Your objective: Render these lines as a Markdown table with the columns Row and Line, numbering each row and skipping any blank lines. Leave the pictures out of the answer.

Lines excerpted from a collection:
○ ○ ○ ○

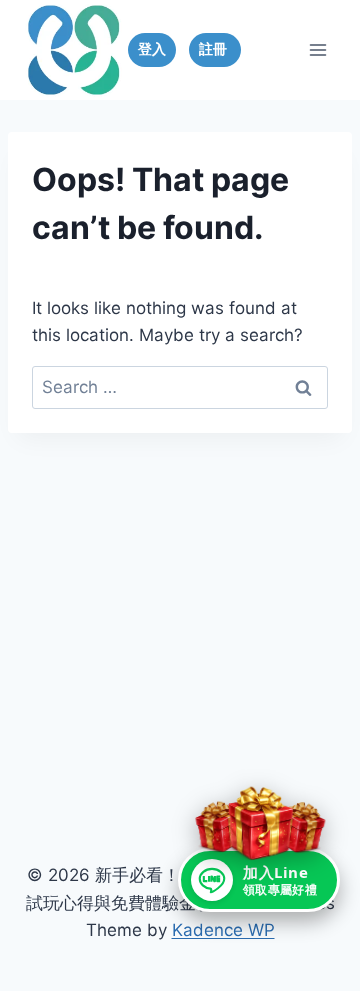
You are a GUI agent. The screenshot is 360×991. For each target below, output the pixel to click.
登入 (152, 49)
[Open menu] (317, 49)
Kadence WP (223, 930)
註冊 (215, 49)
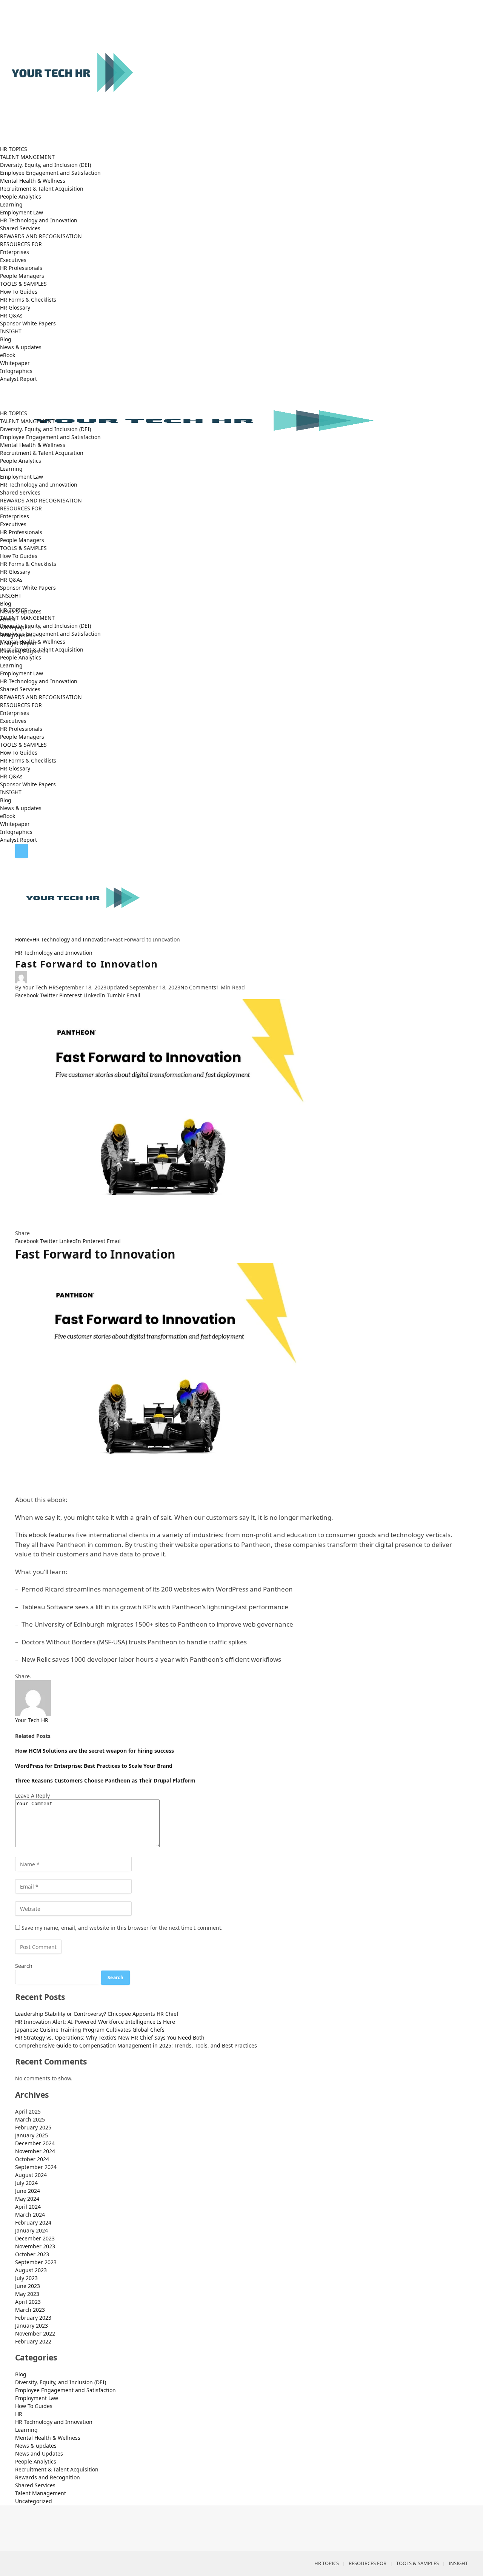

○ ○ ○ ○

Task result:
| Row | Line |
|---|---|
| 1 | You are a GUI agent. The screenshot is 360×991. For each target below, output the pixel to click. |
| 2 | 登入 (152, 49) |
| 3 | [Open menu] (317, 49) |
| 4 | Kadence WP (223, 930) |
| 5 | 註冊 (215, 49) |